-- Start INPUT ROWS --

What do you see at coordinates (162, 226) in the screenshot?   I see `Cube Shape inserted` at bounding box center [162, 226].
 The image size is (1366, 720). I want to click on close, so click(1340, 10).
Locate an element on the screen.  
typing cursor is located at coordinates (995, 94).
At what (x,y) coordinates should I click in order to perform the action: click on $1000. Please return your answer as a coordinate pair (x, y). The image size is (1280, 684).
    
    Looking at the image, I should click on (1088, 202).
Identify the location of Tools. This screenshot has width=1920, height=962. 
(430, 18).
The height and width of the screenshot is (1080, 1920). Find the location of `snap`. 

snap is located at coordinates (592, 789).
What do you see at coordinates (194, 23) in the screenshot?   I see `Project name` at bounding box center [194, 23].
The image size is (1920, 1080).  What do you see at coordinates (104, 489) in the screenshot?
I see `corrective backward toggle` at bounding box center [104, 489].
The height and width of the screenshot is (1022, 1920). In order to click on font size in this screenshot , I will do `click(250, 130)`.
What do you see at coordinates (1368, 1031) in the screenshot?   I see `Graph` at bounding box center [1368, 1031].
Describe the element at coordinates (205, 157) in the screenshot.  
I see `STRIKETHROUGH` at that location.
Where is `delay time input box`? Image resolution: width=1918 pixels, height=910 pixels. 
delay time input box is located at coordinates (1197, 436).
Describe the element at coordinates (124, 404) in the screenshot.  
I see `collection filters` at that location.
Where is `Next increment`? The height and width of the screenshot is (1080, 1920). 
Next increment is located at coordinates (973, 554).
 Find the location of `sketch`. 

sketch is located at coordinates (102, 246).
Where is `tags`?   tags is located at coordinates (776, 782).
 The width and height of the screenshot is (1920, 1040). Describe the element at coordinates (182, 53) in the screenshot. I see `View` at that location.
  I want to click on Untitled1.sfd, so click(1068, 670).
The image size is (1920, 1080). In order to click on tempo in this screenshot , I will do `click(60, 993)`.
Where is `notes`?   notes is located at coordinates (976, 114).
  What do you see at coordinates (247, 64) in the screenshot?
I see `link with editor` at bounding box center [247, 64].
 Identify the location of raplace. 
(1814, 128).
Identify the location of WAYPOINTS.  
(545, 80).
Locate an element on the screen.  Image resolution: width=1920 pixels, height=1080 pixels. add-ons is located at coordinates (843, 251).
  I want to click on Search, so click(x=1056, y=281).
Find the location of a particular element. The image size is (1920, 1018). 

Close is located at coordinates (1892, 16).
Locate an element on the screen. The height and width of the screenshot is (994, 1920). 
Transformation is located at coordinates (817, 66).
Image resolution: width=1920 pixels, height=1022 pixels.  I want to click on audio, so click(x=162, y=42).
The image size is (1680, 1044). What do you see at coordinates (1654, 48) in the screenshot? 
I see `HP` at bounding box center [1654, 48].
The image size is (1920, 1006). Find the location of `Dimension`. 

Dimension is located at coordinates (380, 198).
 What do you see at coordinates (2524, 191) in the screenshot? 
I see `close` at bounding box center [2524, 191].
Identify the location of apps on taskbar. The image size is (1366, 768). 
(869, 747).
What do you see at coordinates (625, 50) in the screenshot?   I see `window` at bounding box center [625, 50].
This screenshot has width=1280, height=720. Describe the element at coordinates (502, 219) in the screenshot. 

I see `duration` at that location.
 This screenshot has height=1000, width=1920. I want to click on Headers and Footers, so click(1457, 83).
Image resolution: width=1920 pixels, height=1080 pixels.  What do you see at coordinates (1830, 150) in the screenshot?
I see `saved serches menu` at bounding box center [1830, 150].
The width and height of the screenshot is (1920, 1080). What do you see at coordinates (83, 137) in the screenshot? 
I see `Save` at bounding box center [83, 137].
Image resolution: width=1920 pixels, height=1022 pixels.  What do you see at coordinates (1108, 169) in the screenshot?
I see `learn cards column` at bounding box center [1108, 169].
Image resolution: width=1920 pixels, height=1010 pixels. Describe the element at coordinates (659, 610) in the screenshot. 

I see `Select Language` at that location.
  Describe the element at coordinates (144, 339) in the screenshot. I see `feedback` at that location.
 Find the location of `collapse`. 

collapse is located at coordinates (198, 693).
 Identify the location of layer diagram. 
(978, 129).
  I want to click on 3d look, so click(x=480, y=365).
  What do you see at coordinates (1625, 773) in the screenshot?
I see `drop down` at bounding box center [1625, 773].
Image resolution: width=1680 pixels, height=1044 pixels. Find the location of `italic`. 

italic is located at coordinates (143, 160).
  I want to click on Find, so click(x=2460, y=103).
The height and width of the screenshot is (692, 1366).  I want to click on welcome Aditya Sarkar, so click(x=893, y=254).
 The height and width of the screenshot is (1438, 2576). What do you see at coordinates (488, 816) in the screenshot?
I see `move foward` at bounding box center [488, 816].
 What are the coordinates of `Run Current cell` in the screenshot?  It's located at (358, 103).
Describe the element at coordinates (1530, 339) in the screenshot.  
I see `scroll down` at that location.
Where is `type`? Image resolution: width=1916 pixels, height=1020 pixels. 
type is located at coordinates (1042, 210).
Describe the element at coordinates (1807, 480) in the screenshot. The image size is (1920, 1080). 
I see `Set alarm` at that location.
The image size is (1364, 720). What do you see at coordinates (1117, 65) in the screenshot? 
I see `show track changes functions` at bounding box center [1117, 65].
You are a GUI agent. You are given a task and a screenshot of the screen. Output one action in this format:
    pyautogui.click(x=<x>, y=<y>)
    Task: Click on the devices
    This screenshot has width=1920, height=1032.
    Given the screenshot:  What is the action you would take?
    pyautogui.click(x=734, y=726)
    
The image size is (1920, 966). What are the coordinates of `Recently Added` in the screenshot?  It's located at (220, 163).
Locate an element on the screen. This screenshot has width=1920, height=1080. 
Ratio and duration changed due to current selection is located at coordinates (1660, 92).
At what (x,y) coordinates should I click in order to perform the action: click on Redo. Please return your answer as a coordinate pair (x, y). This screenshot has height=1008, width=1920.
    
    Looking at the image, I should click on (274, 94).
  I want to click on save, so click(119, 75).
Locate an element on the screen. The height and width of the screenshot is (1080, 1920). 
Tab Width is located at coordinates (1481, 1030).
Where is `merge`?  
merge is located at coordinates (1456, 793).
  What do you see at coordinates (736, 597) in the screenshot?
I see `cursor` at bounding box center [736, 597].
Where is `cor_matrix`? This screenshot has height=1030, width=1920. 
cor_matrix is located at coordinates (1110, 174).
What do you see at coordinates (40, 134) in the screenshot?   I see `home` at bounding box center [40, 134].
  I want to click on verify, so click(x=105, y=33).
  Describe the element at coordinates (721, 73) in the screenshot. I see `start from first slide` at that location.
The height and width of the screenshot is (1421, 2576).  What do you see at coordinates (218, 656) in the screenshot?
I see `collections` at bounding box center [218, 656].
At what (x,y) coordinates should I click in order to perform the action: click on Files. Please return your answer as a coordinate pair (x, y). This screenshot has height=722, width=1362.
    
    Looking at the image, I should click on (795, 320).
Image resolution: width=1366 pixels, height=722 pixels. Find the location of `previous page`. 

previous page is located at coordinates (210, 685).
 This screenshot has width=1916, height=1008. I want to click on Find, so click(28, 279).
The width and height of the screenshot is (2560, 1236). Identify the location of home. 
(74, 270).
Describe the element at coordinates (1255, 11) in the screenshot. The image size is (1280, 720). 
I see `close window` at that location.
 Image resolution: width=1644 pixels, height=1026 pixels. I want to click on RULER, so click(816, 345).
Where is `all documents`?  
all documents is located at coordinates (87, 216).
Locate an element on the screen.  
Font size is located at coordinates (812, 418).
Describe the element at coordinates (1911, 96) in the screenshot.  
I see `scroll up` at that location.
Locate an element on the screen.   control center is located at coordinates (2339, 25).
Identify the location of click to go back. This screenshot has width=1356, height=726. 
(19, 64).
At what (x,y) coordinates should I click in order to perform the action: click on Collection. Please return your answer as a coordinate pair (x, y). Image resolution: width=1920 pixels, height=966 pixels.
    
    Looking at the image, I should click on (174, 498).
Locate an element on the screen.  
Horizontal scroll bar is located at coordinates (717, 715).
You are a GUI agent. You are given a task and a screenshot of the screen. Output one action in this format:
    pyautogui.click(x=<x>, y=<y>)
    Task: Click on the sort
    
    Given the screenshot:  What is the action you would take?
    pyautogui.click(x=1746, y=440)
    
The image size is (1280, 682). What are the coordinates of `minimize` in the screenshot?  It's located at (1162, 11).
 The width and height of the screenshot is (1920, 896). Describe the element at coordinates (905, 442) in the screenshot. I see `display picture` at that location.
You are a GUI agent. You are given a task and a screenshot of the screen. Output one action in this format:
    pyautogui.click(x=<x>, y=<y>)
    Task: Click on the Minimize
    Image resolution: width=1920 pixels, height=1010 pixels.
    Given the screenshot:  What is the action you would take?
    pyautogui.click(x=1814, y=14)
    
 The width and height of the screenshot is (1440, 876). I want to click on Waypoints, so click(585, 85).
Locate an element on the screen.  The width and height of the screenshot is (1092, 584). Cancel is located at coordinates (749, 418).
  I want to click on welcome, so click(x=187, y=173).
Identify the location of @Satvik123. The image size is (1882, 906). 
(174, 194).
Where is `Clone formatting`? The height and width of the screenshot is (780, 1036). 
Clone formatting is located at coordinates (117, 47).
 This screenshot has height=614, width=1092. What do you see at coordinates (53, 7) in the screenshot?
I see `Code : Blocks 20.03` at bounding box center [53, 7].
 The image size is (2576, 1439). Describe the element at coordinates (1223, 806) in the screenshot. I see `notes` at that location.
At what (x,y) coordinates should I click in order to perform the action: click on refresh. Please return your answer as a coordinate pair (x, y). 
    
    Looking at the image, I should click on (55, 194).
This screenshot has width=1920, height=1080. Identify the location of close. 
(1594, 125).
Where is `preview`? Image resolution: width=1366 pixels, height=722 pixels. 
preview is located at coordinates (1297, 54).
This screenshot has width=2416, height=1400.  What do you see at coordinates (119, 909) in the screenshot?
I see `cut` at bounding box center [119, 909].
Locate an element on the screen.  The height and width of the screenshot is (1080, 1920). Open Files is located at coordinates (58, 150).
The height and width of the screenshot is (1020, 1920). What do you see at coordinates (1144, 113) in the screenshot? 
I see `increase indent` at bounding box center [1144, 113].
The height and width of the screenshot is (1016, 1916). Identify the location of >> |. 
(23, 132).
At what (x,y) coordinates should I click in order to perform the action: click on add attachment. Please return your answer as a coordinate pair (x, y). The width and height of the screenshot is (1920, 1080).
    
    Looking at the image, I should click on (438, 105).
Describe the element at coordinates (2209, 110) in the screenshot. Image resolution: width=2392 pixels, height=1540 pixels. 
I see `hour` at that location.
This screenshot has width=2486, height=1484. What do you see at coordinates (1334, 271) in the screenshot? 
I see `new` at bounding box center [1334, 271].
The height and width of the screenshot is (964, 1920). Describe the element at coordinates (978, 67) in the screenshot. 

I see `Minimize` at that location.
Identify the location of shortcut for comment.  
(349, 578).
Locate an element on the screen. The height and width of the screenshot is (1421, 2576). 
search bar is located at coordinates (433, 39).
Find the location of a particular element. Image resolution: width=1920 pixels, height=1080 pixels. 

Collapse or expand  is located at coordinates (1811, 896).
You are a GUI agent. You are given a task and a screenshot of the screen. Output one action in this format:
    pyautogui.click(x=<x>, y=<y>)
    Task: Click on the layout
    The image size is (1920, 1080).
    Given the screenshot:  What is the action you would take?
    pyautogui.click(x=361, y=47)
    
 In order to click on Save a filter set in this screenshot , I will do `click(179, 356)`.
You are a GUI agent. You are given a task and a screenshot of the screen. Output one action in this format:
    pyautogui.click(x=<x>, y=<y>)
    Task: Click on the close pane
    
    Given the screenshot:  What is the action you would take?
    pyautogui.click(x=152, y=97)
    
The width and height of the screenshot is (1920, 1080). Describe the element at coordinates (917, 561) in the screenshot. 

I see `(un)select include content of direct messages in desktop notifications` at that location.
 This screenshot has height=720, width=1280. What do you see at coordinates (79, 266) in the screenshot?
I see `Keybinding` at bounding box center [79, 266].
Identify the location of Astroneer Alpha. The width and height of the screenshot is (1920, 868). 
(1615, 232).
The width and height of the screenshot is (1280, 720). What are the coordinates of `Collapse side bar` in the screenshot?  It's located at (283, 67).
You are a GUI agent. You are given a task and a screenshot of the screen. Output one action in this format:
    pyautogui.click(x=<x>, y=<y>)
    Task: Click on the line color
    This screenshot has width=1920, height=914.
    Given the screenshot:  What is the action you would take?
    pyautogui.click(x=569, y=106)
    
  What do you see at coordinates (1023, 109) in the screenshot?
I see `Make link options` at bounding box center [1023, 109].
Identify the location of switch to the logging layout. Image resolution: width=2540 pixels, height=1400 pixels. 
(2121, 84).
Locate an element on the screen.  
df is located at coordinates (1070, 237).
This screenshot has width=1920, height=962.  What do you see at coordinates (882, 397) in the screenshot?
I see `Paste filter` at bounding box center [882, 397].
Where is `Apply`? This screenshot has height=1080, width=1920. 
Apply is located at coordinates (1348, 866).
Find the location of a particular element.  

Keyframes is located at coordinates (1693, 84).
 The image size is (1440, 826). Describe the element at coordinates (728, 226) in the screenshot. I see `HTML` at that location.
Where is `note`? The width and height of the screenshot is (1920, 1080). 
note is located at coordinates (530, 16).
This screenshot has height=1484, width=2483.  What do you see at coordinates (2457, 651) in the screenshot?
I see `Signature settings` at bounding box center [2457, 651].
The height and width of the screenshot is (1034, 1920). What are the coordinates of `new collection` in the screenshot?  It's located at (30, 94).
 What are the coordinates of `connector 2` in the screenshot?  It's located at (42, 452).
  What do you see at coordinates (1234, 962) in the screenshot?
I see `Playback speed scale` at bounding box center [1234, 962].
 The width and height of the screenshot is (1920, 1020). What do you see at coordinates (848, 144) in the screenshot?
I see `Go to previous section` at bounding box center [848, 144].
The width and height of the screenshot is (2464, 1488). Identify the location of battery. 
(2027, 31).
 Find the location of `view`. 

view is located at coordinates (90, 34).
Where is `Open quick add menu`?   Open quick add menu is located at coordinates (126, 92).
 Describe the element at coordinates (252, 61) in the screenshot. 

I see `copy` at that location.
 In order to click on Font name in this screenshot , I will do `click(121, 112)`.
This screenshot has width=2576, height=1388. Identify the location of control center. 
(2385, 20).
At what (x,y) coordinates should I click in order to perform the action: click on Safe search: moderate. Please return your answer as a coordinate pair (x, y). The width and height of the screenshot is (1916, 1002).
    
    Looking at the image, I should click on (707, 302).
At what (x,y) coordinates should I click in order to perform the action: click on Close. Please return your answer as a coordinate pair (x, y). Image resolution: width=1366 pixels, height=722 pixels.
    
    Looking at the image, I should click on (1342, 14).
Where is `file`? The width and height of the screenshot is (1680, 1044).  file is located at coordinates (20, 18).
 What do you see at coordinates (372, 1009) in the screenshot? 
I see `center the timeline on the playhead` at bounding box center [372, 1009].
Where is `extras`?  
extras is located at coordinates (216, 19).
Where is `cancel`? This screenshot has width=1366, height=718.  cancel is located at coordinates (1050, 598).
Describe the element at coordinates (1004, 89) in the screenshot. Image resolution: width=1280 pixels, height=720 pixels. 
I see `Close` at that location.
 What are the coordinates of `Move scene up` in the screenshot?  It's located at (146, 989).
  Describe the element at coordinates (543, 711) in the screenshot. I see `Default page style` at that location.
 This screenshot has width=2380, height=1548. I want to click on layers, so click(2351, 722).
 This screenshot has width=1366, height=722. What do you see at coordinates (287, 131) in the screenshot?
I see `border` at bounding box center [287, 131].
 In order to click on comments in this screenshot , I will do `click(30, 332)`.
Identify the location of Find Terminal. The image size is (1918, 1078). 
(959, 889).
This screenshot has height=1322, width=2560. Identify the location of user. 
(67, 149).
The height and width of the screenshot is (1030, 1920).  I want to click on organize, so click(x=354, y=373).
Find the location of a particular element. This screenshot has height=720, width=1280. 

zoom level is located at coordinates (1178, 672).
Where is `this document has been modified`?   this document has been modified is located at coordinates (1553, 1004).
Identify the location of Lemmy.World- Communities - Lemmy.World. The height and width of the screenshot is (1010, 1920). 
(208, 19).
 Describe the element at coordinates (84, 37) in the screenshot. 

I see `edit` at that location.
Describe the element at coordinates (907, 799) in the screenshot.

-- End INPUT ROWS --

### EXERCISE DIRECTIONS:
Give back the entries from the line with "pixels, height=966 pixels." to the line with "Horizontal scroll bar", replacing "Collection" with "Library" and leaving everything else as it is.

### TASK RESULT:
At what (x,y) coordinates should I click in order to perform the action: click on Library. Please return your answer as a coordinate pair (x, y). Image resolution: width=1920 pixels, height=966 pixels.
    
    Looking at the image, I should click on (174, 498).
Locate an element on the screen.  
Horizontal scroll bar is located at coordinates (717, 715).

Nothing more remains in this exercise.